There is no reliable source for Iraqi civilian or combatant casualty figures, either during the period of major combat or after May 1. The Associated Press reported an estimated 3,240 civilian Iraqi deaths between March 20 and April 20, but the AP said that the figure was based on records of only half of Iraq's hospitals and the actual number was thought to be significantly higher.

Troop rotation ordered

The Pentagon will order about 128,000 U.S. troops to Iraq in early 2004 to replace forces rotating back to their home bases after a yearlong tour of duty, U.S. Defense Secretary Donald Rumsfeld said Thursday.

"The combat units serving in Iraq and most of the supporting units serving in the theater will be replaced," Rumsfeld said.

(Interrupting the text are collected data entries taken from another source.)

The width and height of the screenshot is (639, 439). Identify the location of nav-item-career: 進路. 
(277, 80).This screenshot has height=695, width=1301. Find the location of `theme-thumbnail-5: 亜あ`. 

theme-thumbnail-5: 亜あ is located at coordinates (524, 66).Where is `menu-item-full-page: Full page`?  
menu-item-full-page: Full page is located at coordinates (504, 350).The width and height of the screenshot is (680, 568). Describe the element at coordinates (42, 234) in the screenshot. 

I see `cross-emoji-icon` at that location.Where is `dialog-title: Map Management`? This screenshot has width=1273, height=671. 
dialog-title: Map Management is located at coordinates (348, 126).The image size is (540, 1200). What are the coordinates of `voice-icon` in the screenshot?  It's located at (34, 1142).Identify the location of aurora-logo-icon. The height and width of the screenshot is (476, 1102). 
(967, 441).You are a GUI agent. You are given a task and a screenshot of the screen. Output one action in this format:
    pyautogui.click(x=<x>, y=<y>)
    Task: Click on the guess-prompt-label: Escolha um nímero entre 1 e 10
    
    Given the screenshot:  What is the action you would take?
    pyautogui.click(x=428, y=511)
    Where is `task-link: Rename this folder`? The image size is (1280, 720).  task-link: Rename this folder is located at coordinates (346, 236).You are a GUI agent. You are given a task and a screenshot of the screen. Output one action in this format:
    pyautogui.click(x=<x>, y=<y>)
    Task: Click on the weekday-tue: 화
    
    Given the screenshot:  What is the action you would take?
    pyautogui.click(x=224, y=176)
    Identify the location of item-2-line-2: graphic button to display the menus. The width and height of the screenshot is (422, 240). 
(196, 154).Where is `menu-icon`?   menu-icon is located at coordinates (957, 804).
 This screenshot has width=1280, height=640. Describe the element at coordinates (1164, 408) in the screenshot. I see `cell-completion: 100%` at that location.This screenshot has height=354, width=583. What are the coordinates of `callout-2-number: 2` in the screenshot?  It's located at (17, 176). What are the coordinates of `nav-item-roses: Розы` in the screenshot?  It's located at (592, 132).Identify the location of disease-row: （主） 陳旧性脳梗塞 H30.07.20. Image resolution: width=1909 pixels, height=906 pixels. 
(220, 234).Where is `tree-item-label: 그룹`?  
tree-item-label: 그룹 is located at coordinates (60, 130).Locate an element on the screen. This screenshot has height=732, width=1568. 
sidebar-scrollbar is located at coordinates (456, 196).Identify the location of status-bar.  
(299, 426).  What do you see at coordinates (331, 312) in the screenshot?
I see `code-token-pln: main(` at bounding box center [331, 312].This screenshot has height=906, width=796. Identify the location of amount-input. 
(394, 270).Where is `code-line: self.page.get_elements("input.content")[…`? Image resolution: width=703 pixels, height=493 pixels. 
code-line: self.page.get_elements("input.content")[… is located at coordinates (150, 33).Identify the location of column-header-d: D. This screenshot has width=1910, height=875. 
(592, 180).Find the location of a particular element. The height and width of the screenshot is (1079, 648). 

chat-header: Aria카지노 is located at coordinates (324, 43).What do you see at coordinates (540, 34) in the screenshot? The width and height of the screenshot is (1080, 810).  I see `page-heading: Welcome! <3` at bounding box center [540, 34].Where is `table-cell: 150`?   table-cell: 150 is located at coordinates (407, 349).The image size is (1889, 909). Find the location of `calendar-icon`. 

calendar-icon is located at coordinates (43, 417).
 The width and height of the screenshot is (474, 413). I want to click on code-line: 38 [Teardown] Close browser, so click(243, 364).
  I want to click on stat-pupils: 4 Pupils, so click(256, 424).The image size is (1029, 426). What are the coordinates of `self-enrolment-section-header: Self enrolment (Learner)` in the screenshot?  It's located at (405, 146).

About 85,000 combat troops, including three National Guard combat brigades, have been notified they will be sent to the Iraq region, and 43,000 other Reserve and National Guard troops have been told they will be activated, Pentagon sources said.

Pentagon officials said it may be days before the public learns which Army National Guard and Reserve units face call-ups.

Active duty forces will include the 1st Infantry Division from Germany, 1st Cavalry Division from Texas and 1st Marine Expeditionary Force from Camp Pendleton, California, Pentagon sources said. The Marine unit recently returned from Iraq, but Marine Corps officials said many of the unit members will be new because of routine turnover.

The units in Iraq expected to come home early next year are the 101st Airborne, 4th Infantry, 1st Armored and 82nd Airborne divisions.

The Bush administration had hoped to form a third multinational division, but that did not materialize. Poland and Britain lead divisions.